[Pitch] AttributedString UTF-8 and UTF-16 Views

jmschonfeld · December 3, 2024, 6:56pm

Hi all,

I'd like to propose new API for AttributedString to provide convenient access to the underlying text's UTF-8 and UTF-16 contents mirroring the UTF-8 and UTF-16 views that exist on String today. Let me know if you have any thoughts/comments/questions/concerns!

`AttributedString` UTF-8 and UTF-16 Views

Proposal: SF-NNNN
Authors: Jeremy Schonfeld
Review Manager: TBD
Status: Pitch
Implementation: swiftlang/swift-foundation#1066

Introduction/Motivation

In macOS 12-aligned releases, Foundation added the AttributedString type as a new API representing rich/attributed text. AttributedString itself is not a collection, but rather a type that offers various views into its contents where each view represents a Collection over a different type of element. Today, AttributedString offers three views: the character view (.characters) which provides a collection of grapheme clusters using the Character element type, the unicode scalar view (.unicodeScalars) which provides a collection of Unicode.Scalars, and the attribute runs view (.runs) which provides a collection of attribute runs present across the text using the AttributedString.Runs.Run element type. These three views form the critical APIs required to interact with an AttributedString via its text (either at the visual, grapheme cluster level or the underlying scalar level) and its runs. However, more advanced use cases require other ways to view an AttributedString's text.

DIRECTIVE 1 ->
Reproduce word for word the part of the AttributedString pitch that begins at the words "I'd like to" and ends after the words "have any thoughts/comments/questions/concerns!".
DIRECTIVE 2 ->
Please carry the AttributedString pitch forward from its last sentence.

Stored data ->
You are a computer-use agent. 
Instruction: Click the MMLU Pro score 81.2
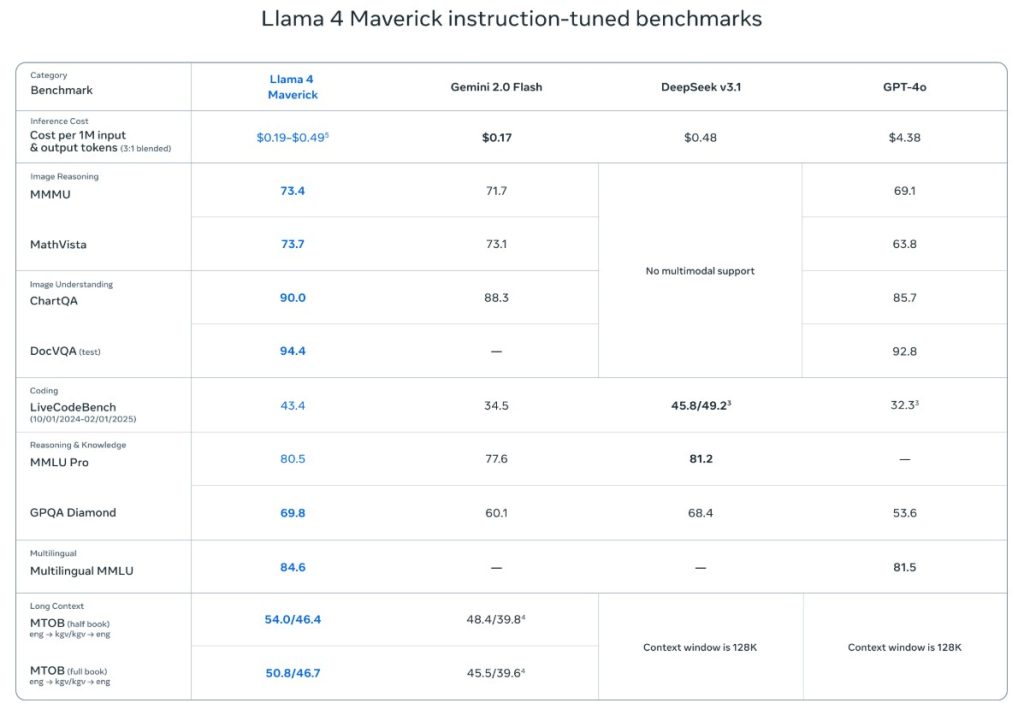tap(700, 459)
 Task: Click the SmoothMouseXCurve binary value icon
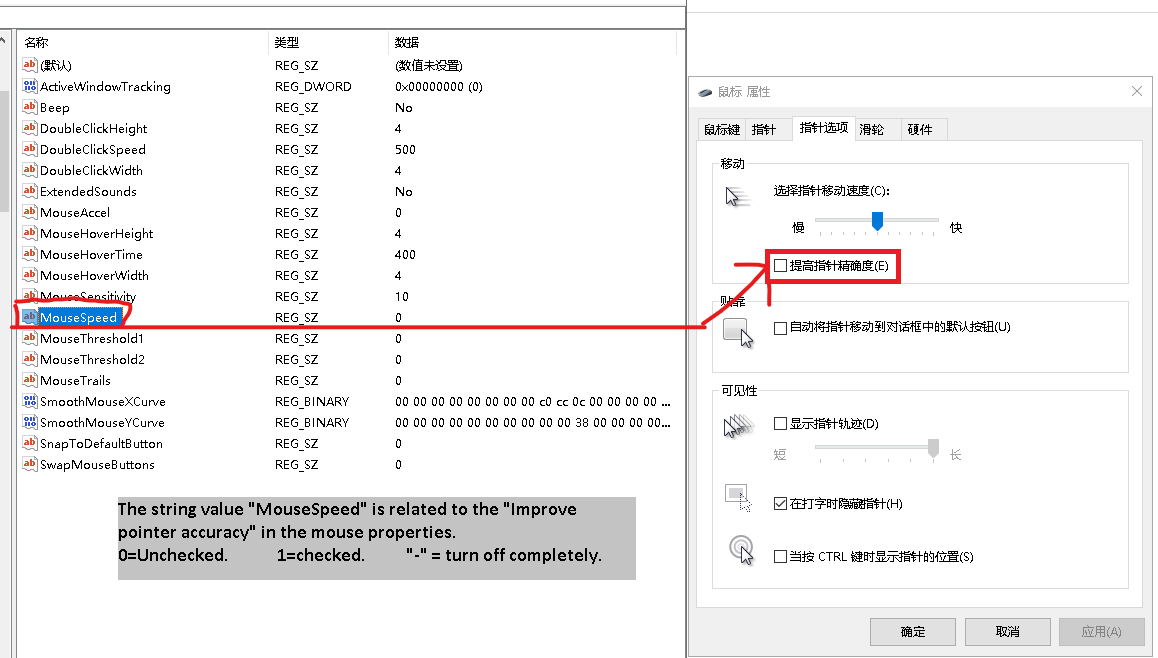(29, 402)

TASK OUTPUT 1 ->
I'd like to propose new API for AttributedString to provide convenient access to the underlying text's UTF-8 and UTF-16 contents mirroring the UTF-8 and UTF-16 views that exist on String today. Let me know if you have any thoughts/comments/questions/concerns!

TASK OUTPUT 2 ->
When working with the text content of an AttributedString, sometimes it is necessary to view not only the characters or unicode scalars, but the underlying UTF-8 or UTF-16 contents that make up that text. This can be especially useful when interoperating with other types that use UTF-8 or UTF-16 encoded units as their currency types (for example, NSAttributedString and NSString which use UTF-16 offsets and UTF-16 scalars as their index and element types). Today, String itself has a UTF-8 and UTF-16 view that can be used to perform these encoding-specific operations, however AttributedString offers no equivalent. This proposal seeks to remedy this by adding equivalent UTF-8 and UTF-16 views to AttributedString, offering easy access to the encoded forms of the text.

Proposed solution

Just like String, AttributedString will offer new, immutable UTF-8 and UTF-16 character views via the .utf8 and .utf16 properties. Developers will be able to use these new views like the following example:

var attrStr: AttributedString

// Iterate over the UTF-8 scalars
for scalar in attrStr.utf8 {
    print(scalar)
}

// Determine the UTF-8 offset of a particular index
let offset = attrStr.utf8.distance(from: attrStr.startIndex, to: someOtherIndex)

For the detailed design and more in-depth info, check out the full proposal on the PR to the swift-foundation repo.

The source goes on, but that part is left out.